* start PROVIDED TEXT *

# Paint Creek Hatches



## tcmono (Mar 23, 2004)

I managed to get into a hatch of sorts on my "secret" location on Paint Creek yesterday. There were half a dozen fish in a deep run that were "sipping" bugs off of the surface. I managed to catch one on an ant, but it was an accident (bad cast to a non-riser). The risers wouldn't touch anything I used. Looking at the water, I saw many very small bugs with dark (black) bodies and white wings. Tricos I thought, but this was 4 o'clock in the afternoon, Tricos are a morning deal. BWOs or midges perhaps? Any advise on how to catch these guys?


----------



## The Downstream Drift (Feb 27, 2010)

Black bodies with white wings? If it was a mayfly I would guess a trico. If the body was a dark olive (which sometimes looks black) it may have been a BWO. If not a mayfly it most likely was one of the several diptera (midge) species that inhabit the creek.

Remember that for some reason Paint Creek's hatches see to not follow any normal hatch schedule. The bugs have a completely different set of rules than any other trout stream in Michigan. I have seen trico hatches in the evening on the creek in years past, even though traditional wisdom would tell us they are a morning hatching bug.

This time of year two fly styles work very well on the creek. Its either terrestrials or very, very small (size 20-24) emerging midges. 

The days that they are on the emerging midges can be alot of fun, however, I seem to always forget my glasses at home those days and tying on a size 24 emerger just isn't going to happen without them. 7X tippet, size 24 flies and my aging eye sight just doesn't mix anymore. :lol:


----------



## NPuffer (Aug 14, 2012)

I was on the pc from 6pm to about 8:30pm last night and came across a similar situation. Before dark i caught a brown and brook on a small trico. As it started getting dark the fish were rising like crazy on little black bugs but i couldn't get them to hit mine. Started getting eaten alive and called it a night. Its wierd that i catch fish when they arn't really rising and then when its a feeding frenzy i get snubbed.


----------



## Silverexpress (Sep 6, 2006)

If they are midges, try a Griffith's Gnat. These are suppose to imitate midges having group sex on the surface film. Trout love them. Midges look very similar to mosquitos and likewise some even bite, and others don't.

* end PROVIDED TEXT *
* start RECORDS *

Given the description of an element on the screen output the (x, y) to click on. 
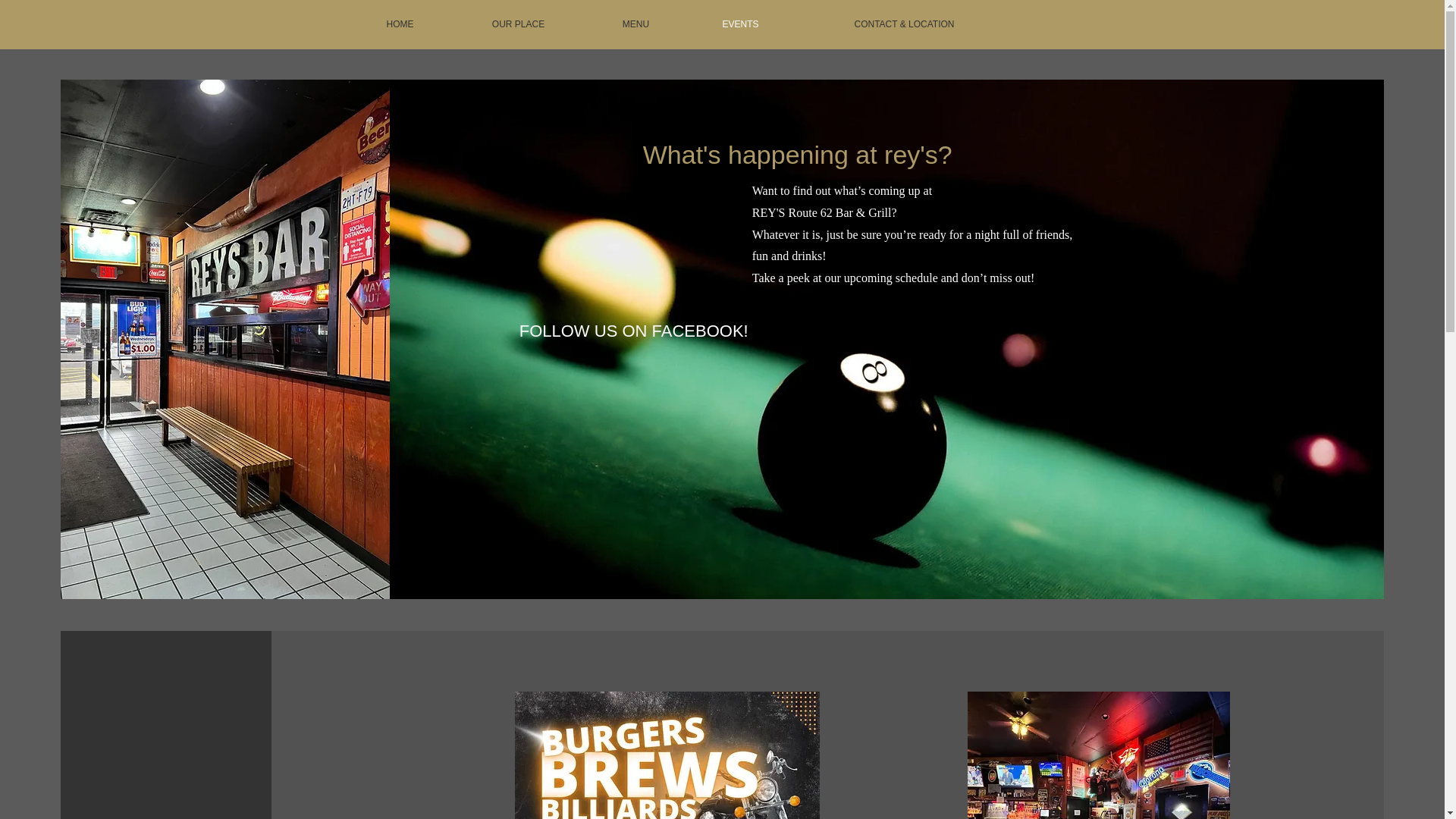
OUR PLACE (517, 24)
MENU (635, 24)
EVENTS (740, 24)
HOME (399, 24)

* end RECORDS *

▶ _OBJECTIVE 1_
According to the Paint Creek hatches thread, why did the first poster doubt that the small bugs were Tricos? Answer in one to three sentences.
▶ _OBJECTIVE 2_
Summarize the Paint Creek hatches thread in exactly two sentences.
▶ _OBJECTIVE 3_
Repeat the part of the Paint Creek hatches thread starting with "## NPuffer (Aug" and going on through "(Sep 6, 2006)".
Rely only on the Paint Creek hatches thread when responding.

▶ _TASK OUTPUT 1_
The bugs were on the water at 4 o'clock in the afternoon, and the poster considered Tricos a morning hatch.

▶ _TASK OUTPUT 2_
An angler describes trout sipping tiny black-bodied, white-winged bugs on Paint Creek in the afternoon and refusing every fly offered. Replies suggest the bugs were Tricos, BWOs, or midges, note that the creek's hatches do not follow a normal schedule, and recommend terrestrials, size 20-24 emerging midges, or a Griffith's Gnat, while another angler reports being similarly snubbed by fish rising on little black bugs at dusk.

▶ _TASK OUTPUT 3_
## NPuffer (Aug 14, 2012)

I was on the pc from 6pm to about 8:30pm last night and came across a similar situation. Before dark i caught a brown and brook on a small trico. As it started getting dark the fish were rising like crazy on little black bugs but i couldn't get them to hit mine. Started getting eaten alive and called it a night. Its wierd that i catch fish when they arn't really rising and then when its a feeding frenzy i get snubbed.


----------



## Silverexpress (Sep 6, 2006)